WORK TO COMPLETE » Put the material below into a numbered list, one line per item, and leave out the blank lines.

===== DATA LISTING =====

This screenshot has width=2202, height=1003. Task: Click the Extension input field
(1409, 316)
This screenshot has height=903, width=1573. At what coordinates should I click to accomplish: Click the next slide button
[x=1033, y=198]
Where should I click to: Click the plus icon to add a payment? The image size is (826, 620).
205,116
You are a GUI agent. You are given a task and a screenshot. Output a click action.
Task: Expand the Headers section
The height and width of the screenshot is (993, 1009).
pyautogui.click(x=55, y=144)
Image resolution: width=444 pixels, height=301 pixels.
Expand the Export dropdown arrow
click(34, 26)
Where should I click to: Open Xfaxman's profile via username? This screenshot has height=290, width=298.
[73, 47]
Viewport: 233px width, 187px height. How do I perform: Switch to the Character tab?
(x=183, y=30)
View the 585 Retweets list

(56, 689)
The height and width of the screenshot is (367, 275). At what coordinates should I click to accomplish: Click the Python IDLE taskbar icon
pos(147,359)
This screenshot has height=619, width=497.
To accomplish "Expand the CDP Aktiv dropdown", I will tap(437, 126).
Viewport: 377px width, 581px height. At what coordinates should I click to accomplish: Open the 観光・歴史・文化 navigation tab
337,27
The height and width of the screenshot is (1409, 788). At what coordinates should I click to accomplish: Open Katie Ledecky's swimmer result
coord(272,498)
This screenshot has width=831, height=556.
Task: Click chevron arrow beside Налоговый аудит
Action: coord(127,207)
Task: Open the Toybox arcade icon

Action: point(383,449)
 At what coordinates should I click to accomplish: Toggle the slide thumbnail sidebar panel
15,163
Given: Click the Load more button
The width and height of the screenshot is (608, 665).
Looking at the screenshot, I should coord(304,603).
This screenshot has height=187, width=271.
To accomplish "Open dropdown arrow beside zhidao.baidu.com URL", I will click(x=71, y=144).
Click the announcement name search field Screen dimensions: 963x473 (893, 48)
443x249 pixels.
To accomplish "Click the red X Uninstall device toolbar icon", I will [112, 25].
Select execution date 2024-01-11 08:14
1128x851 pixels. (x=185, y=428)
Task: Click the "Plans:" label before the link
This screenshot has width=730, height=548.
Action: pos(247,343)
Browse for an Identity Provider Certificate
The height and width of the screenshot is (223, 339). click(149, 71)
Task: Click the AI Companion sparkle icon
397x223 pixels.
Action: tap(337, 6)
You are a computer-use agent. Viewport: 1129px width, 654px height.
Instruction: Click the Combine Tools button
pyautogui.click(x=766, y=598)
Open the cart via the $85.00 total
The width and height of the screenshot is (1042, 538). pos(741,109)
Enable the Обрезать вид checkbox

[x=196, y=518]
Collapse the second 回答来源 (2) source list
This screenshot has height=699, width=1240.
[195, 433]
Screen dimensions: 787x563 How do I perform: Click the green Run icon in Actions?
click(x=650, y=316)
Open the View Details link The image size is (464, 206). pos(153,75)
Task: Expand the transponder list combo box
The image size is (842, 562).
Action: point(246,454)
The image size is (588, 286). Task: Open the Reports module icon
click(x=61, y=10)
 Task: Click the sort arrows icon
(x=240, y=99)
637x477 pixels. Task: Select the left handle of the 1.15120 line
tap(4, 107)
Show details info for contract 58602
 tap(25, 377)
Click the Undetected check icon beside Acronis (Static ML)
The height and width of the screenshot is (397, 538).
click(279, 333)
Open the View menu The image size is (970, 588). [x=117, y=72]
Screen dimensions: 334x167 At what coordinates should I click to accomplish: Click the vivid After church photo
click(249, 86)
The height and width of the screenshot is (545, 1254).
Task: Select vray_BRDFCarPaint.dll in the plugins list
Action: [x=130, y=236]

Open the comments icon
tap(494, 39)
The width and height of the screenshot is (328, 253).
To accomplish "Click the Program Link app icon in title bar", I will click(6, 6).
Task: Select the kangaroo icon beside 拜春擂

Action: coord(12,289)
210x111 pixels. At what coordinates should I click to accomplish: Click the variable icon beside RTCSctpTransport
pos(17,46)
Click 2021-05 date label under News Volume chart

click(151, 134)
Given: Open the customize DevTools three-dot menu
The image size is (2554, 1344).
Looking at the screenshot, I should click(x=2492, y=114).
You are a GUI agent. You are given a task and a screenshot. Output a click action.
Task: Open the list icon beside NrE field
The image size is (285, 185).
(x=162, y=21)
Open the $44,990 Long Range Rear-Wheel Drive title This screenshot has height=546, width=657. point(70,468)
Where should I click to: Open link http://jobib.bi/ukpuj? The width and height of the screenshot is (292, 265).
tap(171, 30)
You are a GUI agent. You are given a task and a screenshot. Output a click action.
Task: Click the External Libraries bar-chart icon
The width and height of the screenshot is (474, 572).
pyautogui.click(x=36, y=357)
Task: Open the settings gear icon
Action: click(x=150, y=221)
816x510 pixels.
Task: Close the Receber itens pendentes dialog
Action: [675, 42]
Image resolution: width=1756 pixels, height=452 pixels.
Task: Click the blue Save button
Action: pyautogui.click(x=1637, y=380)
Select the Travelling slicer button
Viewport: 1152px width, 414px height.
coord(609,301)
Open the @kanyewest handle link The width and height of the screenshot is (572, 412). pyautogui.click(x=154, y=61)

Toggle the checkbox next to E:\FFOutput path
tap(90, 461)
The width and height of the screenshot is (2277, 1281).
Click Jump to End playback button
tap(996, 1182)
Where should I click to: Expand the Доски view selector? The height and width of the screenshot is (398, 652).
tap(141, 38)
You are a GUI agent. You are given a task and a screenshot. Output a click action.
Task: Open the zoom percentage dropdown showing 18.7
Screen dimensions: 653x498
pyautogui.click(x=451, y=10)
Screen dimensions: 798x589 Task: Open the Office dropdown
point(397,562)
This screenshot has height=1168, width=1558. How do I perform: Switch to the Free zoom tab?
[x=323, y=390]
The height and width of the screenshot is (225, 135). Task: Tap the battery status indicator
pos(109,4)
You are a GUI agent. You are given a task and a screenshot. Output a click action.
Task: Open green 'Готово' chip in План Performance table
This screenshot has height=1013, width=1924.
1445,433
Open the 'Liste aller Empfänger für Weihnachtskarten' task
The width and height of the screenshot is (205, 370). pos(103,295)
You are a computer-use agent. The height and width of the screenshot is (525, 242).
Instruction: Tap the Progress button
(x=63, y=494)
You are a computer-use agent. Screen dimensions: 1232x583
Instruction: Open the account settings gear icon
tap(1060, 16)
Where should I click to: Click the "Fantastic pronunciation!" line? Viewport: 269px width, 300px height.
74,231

=====

REPLY TO THE EXERCISE »
1. This screenshot has width=2202, height=1003. Task: Click the Extension input field
2. (1409, 316)
3. This screenshot has height=903, width=1573. At what coordinates should I click to accomplish: Click the next slide button
4. [x=1033, y=198]
5. Where should I click to: Click the plus icon to add a payment? The image size is (826, 620).
6. 205,116
7. You are a GUI agent. You are given a task and a screenshot. Output a click action.
8. Task: Expand the Headers section
9. The height and width of the screenshot is (993, 1009).
10. pyautogui.click(x=55, y=144)
11. Image resolution: width=444 pixels, height=301 pixels.
12. Expand the Export dropdown arrow
13. click(34, 26)
14. Where should I click to: Open Xfaxman's profile via username? This screenshot has height=290, width=298.
15. [73, 47]
16. Viewport: 233px width, 187px height. How do I perform: Switch to the Character tab?
17. (x=183, y=30)
18. View the 585 Retweets list
19. (56, 689)
20. The height and width of the screenshot is (367, 275). At what coordinates should I click to accomplish: Click the Python IDLE taskbar icon
21. pos(147,359)
22. This screenshot has height=619, width=497.
23. To accomplish "Expand the CDP Aktiv dropdown", I will tap(437, 126).
24. Viewport: 377px width, 581px height. At what coordinates should I click to accomplish: Open the 観光・歴史・文化 navigation tab
25. 337,27
26. The height and width of the screenshot is (1409, 788). At what coordinates should I click to accomplish: Open Katie Ledecky's swimmer result
27. coord(272,498)
28. This screenshot has width=831, height=556.
29. Task: Click chevron arrow beside Налоговый аудит
30. Action: coord(127,207)
31. Task: Open the Toybox arcade icon
32. Action: point(383,449)
33.  At what coordinates should I click to accomplish: Toggle the slide thumbnail sidebar panel
34. 15,163
35. Given: Click the Load more button
36. The width and height of the screenshot is (608, 665).
37. Looking at the screenshot, I should coord(304,603).
38. This screenshot has height=187, width=271.
39. To accomplish "Open dropdown arrow beside zhidao.baidu.com URL", I will click(x=71, y=144).
40. Click the announcement name search field Screen dimensions: 963x473 (893, 48)
41. 443x249 pixels.
42. To accomplish "Click the red X Uninstall device toolbar icon", I will [112, 25].
43. Select execution date 2024-01-11 08:14
44. 1128x851 pixels. (x=185, y=428)
45. Task: Click the "Plans:" label before the link
46. This screenshot has width=730, height=548.
47. Action: pos(247,343)
48. Browse for an Identity Provider Certificate
49. The height and width of the screenshot is (223, 339). click(149, 71)
50. Task: Click the AI Companion sparkle icon
51. 397x223 pixels.
52. Action: tap(337, 6)
53. You are a computer-use agent. Viewport: 1129px width, 654px height.
54. Instruction: Click the Combine Tools button
55. pyautogui.click(x=766, y=598)
56. Open the cart via the $85.00 total
57. The width and height of the screenshot is (1042, 538). pos(741,109)
58. Enable the Обрезать вид checkbox
59. [x=196, y=518]
60. Collapse the second 回答来源 (2) source list
61. This screenshot has height=699, width=1240.
62. [195, 433]
63. Screen dimensions: 787x563 How do I perform: Click the green Run icon in Actions?
64. click(x=650, y=316)
65. Open the View Details link The image size is (464, 206). pos(153,75)
66. Task: Expand the transponder list combo box
67. The image size is (842, 562).
68. Action: point(246,454)
69. The image size is (588, 286). Task: Open the Reports module icon
70. click(x=61, y=10)
71.  Task: Click the sort arrows icon
72. (x=240, y=99)
73. 637x477 pixels. Task: Select the left handle of the 1.15120 line
74. tap(4, 107)
75. Show details info for contract 58602
76.  tap(25, 377)
77. Click the Undetected check icon beside Acronis (Static ML)
78. The height and width of the screenshot is (397, 538).
79. click(279, 333)
80. Open the View menu The image size is (970, 588). [x=117, y=72]
81. Screen dimensions: 334x167 At what coordinates should I click to accomplish: Click the vivid After church photo
82. click(249, 86)
83. The height and width of the screenshot is (545, 1254).
84. Task: Select vray_BRDFCarPaint.dll in the plugins list
85. Action: [x=130, y=236]
86. Open the comments icon
87. tap(494, 39)
88. The width and height of the screenshot is (328, 253).
89. To accomplish "Click the Program Link app icon in title bar", I will click(6, 6).
90. Task: Select the kangaroo icon beside 拜春擂
91. Action: coord(12,289)
92. 210x111 pixels. At what coordinates should I click to accomplish: Click the variable icon beside RTCSctpTransport
93. pos(17,46)
94. Click 2021-05 date label under News Volume chart
95. click(151, 134)
96. Given: Open the customize DevTools three-dot menu
97. The image size is (2554, 1344).
98. Looking at the screenshot, I should click(x=2492, y=114).
99. You are a GUI agent. You are given a task and a screenshot. Output a click action.
100. Task: Open the list icon beside NrE field
101. The image size is (285, 185).
102. (x=162, y=21)
103. Open the $44,990 Long Range Rear-Wheel Drive title This screenshot has height=546, width=657. point(70,468)
104. Where should I click to: Open link http://jobib.bi/ukpuj? The width and height of the screenshot is (292, 265).
105. tap(171, 30)
106. You are a GUI agent. You are given a task and a screenshot. Output a click action.
107. Task: Click the External Libraries bar-chart icon
108. The width and height of the screenshot is (474, 572).
109. pyautogui.click(x=36, y=357)
110. Task: Open the settings gear icon
111. Action: click(x=150, y=221)
112. 816x510 pixels.
113. Task: Close the Receber itens pendentes dialog
114. Action: [675, 42]
115. Image resolution: width=1756 pixels, height=452 pixels.
116. Task: Click the blue Save button
117. Action: pyautogui.click(x=1637, y=380)
118. Select the Travelling slicer button
119. Viewport: 1152px width, 414px height.
120. coord(609,301)
121. Open the @kanyewest handle link The width and height of the screenshot is (572, 412). pyautogui.click(x=154, y=61)
122. Toggle the checkbox next to E:\FFOutput path
123. tap(90, 461)
124. The width and height of the screenshot is (2277, 1281).
125. Click Jump to End playback button
126. tap(996, 1182)
127. Where should I click to: Expand the Доски view selector? The height and width of the screenshot is (398, 652).
128. tap(141, 38)
129. You are a GUI agent. You are given a task and a screenshot. Output a click action.
130. Task: Open the zoom percentage dropdown showing 18.7
131. Screen dimensions: 653x498
132. pyautogui.click(x=451, y=10)
133. Screen dimensions: 798x589 Task: Open the Office dropdown
134. point(397,562)
135. This screenshot has height=1168, width=1558. How do I perform: Switch to the Free zoom tab?
136. [x=323, y=390]
137. The height and width of the screenshot is (225, 135). Task: Tap the battery status indicator
138. pos(109,4)
139. You are a GUI agent. You are given a task and a screenshot. Output a click action.
140. Task: Open green 'Готово' chip in План Performance table
141. This screenshot has height=1013, width=1924.
142. 1445,433
143. Open the 'Liste aller Empfänger für Weihnachtskarten' task
144. The width and height of the screenshot is (205, 370). pos(103,295)
145. You are a computer-use agent. The height and width of the screenshot is (525, 242).
146. Instruction: Tap the Progress button
147. (x=63, y=494)
148. You are a computer-use agent. Screen dimensions: 1232x583
149. Instruction: Open the account settings gear icon
150. tap(1060, 16)
151. Where should I click to: Click the "Fantastic pronunciation!" line? Viewport: 269px width, 300px height.
152. 74,231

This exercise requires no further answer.